As whacky as that sounds, I guess this new river was me going with my ‘gut instinct’ and what ‘I fancied? What????????????? You mean I allowed myself to listen to it DESPITE feeling upset/angry/lonely all day? You mean it’s alright to eat things for TASTE preference, even if you haven’t felt on top of the world or felt like you’ve made any important contribution to the world today???
So yes I picked a higher calorie pack of biscuits than my usual ‘safe’ option. This sounds like not much of a biggy, but because of my mood during the day, to me I know this was a strong, solid boot up the arse to my Eating Disorder. About not associating my self-worth with food or my negative thoughts. And rationalising that the handful of calories’ difference between biscuits (which I reminded myself are of LITTLE importance in my real world) are inferior.

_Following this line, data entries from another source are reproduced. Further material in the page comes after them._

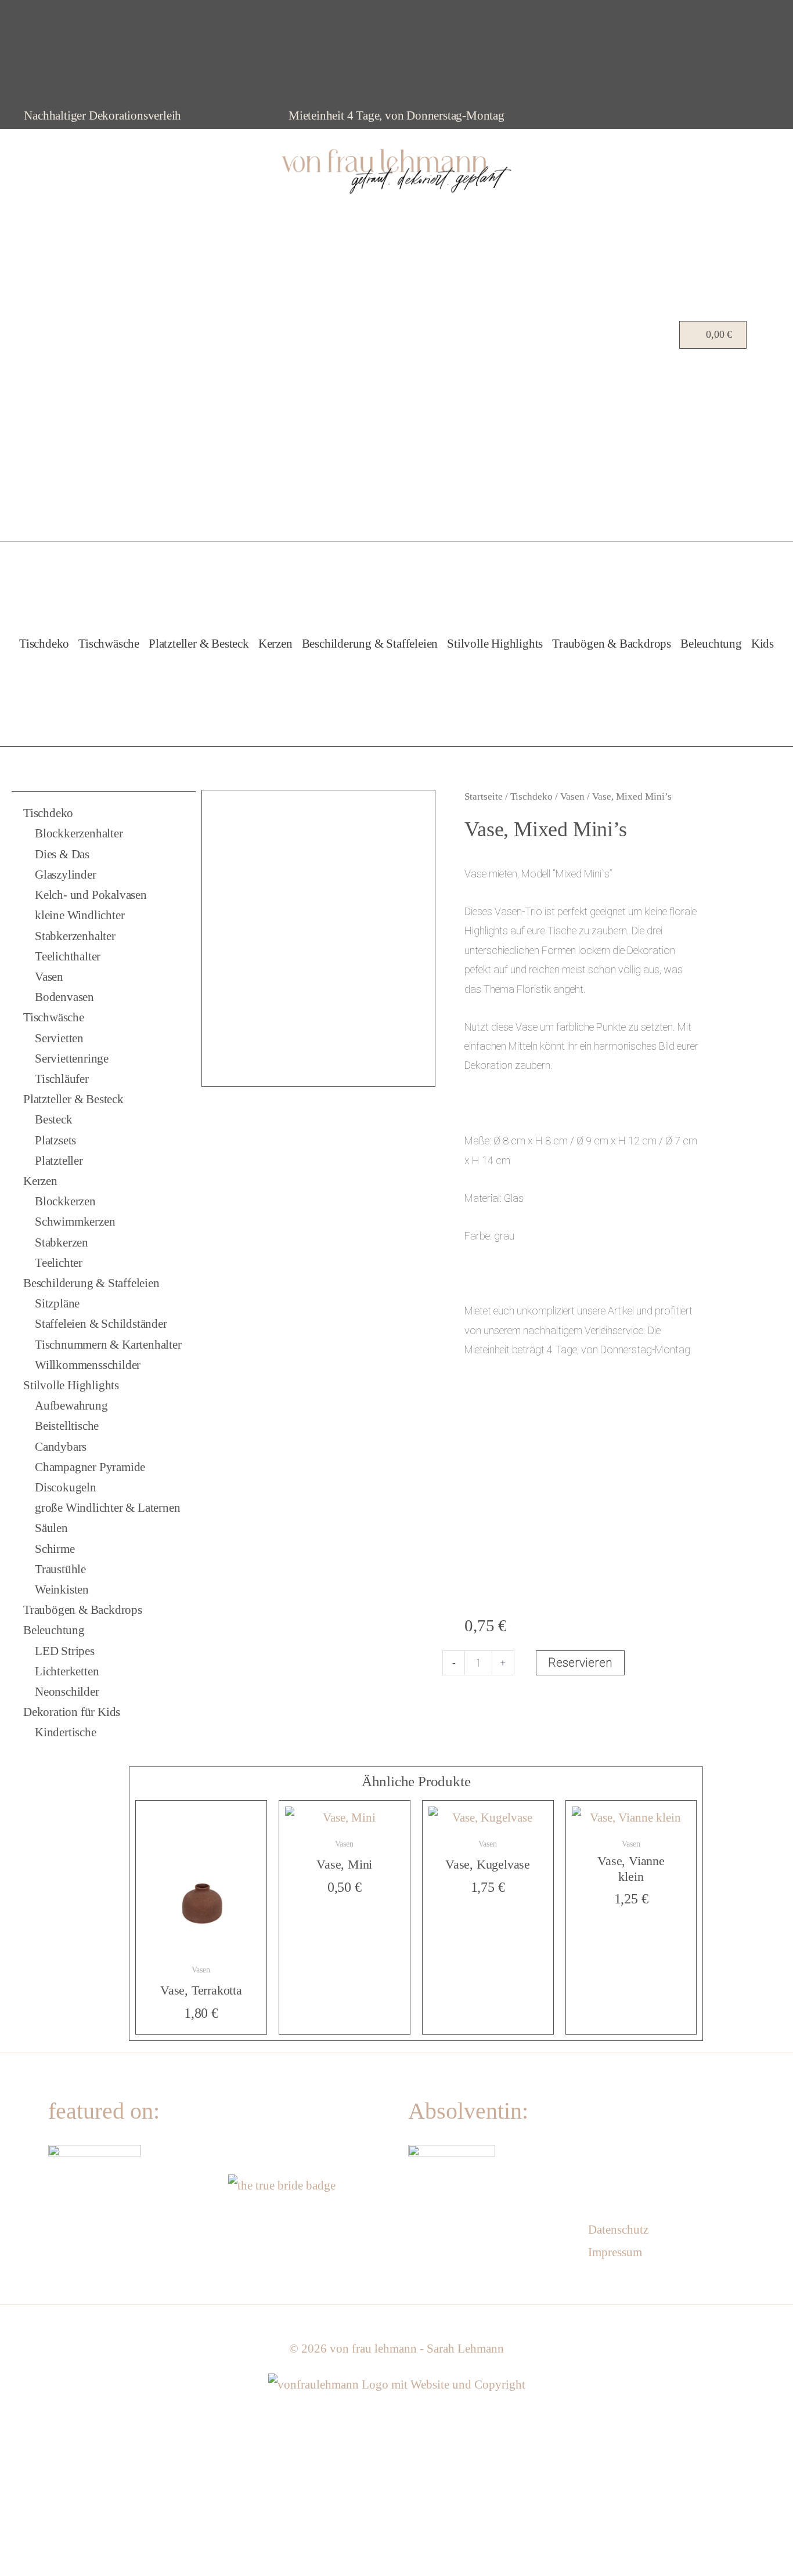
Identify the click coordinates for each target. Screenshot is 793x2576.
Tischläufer (62, 1079)
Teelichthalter (67, 956)
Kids (762, 644)
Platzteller (59, 1161)
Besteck (54, 1119)
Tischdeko (44, 644)
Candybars (60, 1447)
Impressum (615, 2252)
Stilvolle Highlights (495, 644)
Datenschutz (618, 2230)
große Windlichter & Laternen (107, 1508)
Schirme (55, 1549)
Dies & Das (62, 854)
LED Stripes (65, 1651)
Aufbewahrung (71, 1405)
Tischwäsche (108, 644)
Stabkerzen (61, 1242)
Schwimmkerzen (75, 1222)
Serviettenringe (72, 1058)
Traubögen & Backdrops (611, 644)
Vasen (49, 977)
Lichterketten (67, 1671)
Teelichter (58, 1263)
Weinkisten (62, 1589)
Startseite (483, 796)
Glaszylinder (65, 874)
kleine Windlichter (79, 915)
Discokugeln (65, 1487)
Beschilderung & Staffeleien (370, 644)
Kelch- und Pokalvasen (91, 895)
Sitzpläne (57, 1303)
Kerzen (275, 644)
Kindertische (65, 1732)
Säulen (51, 1528)
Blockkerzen (65, 1201)
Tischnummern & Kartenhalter (108, 1345)
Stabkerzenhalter (75, 936)
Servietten (59, 1038)
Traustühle (60, 1569)
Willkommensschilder (87, 1365)
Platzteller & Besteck (199, 644)
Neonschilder (67, 1692)
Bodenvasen (64, 997)
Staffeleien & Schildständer (101, 1324)
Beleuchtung (711, 644)
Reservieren (580, 1663)
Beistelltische (67, 1426)
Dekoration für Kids (71, 1712)
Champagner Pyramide (90, 1467)
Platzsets (55, 1140)
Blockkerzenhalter (79, 833)
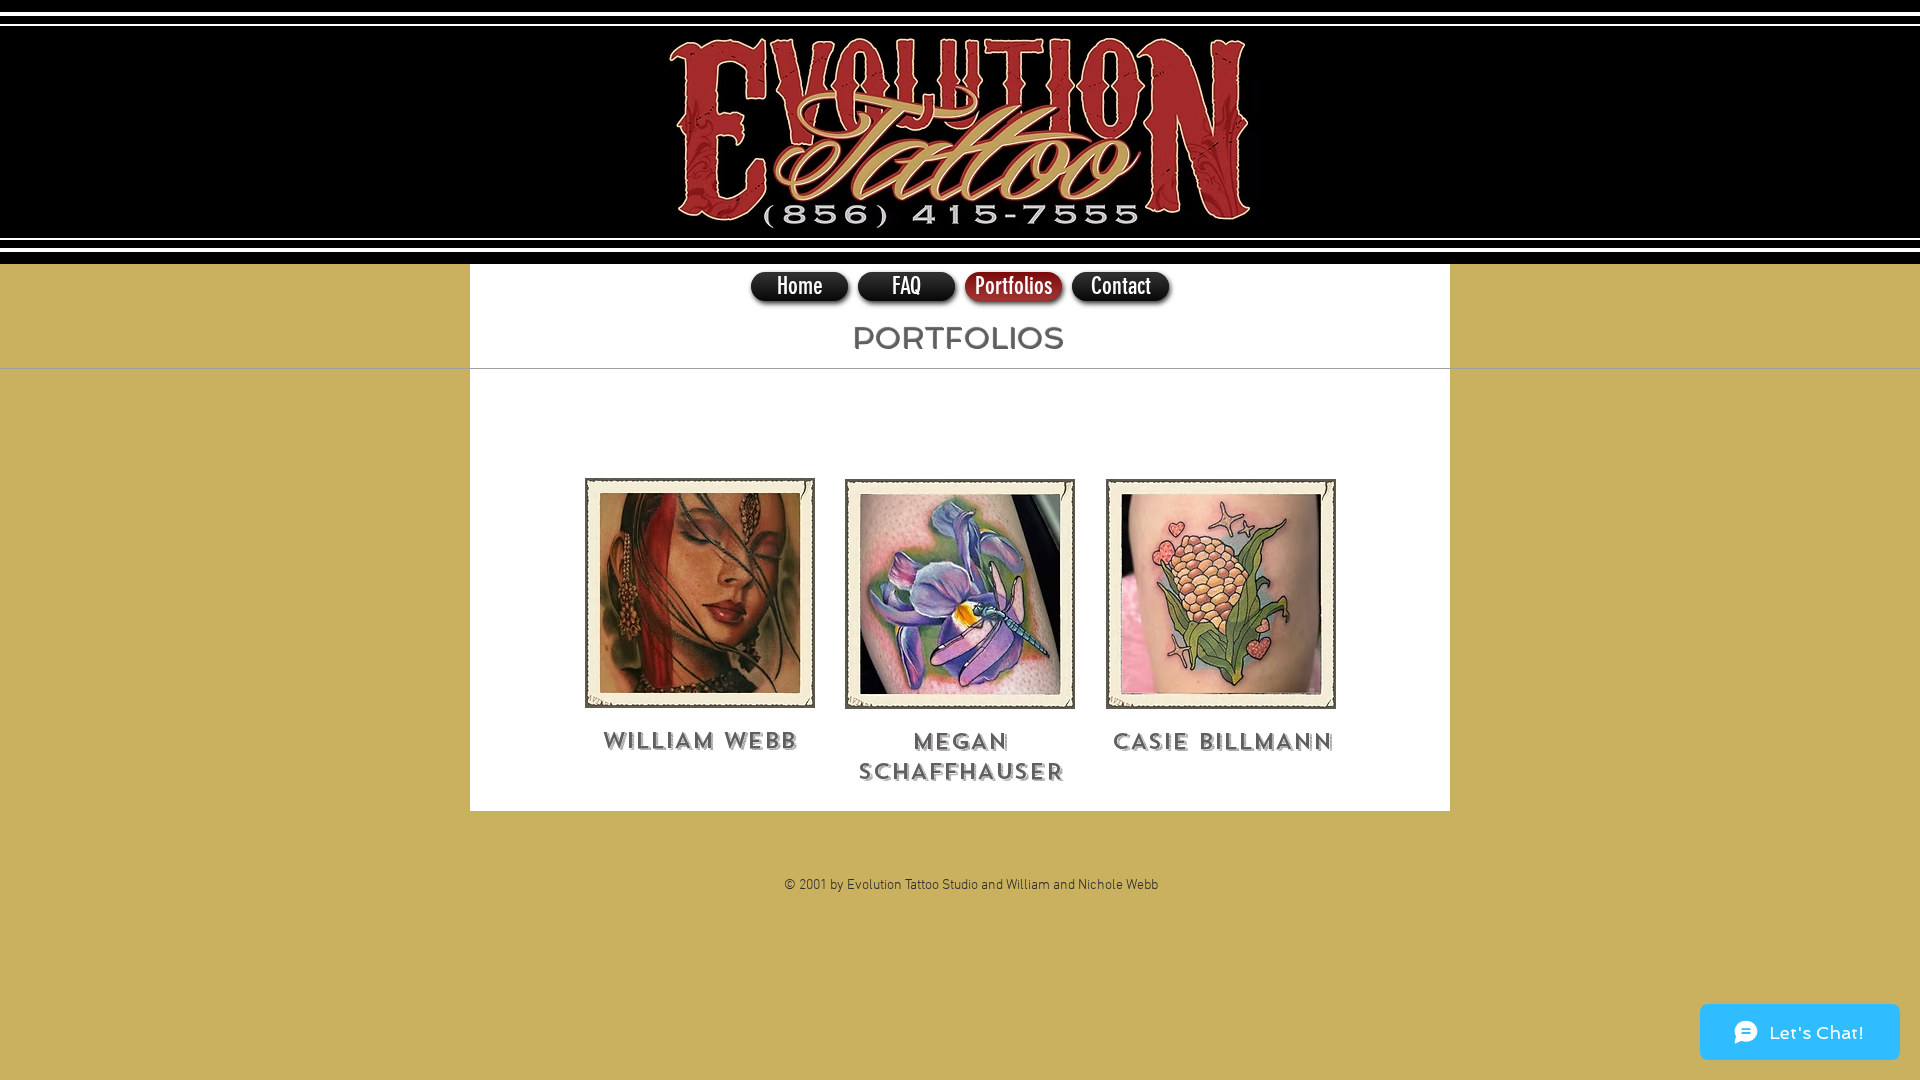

I’m still unsure about what to pick tonight for supper… I had this spontaneous brainwave earlier saying f*** it, advance on yesterday’s achievement and go with a choccie bar challenge now you have this new opportunity open to you. Prove to yourself AGAIN that you don’t have to do anything extra-special to deserve the right to enjoy a bit of chocolate. But I don’t think I’m quite that daring yet. I have one planned in for Monday night…
…bring on the Kit-Kat.
(Anorexia reading this back – buy yourself a yacht while you’re at it… ! What makes you think you can afford to eat such a thing????)
When would I ever judge anyone else for eating a flipping 4-fingered choccie-covered wafer bar? An Eating Disorder does not make sense and it’s rules are contradictory.
It’s as though the ‘c’ word is a wallet of pennies in my pocket and I need to take out a loan to deserve it…
…I can listen but I can also accept that I am not going to respond.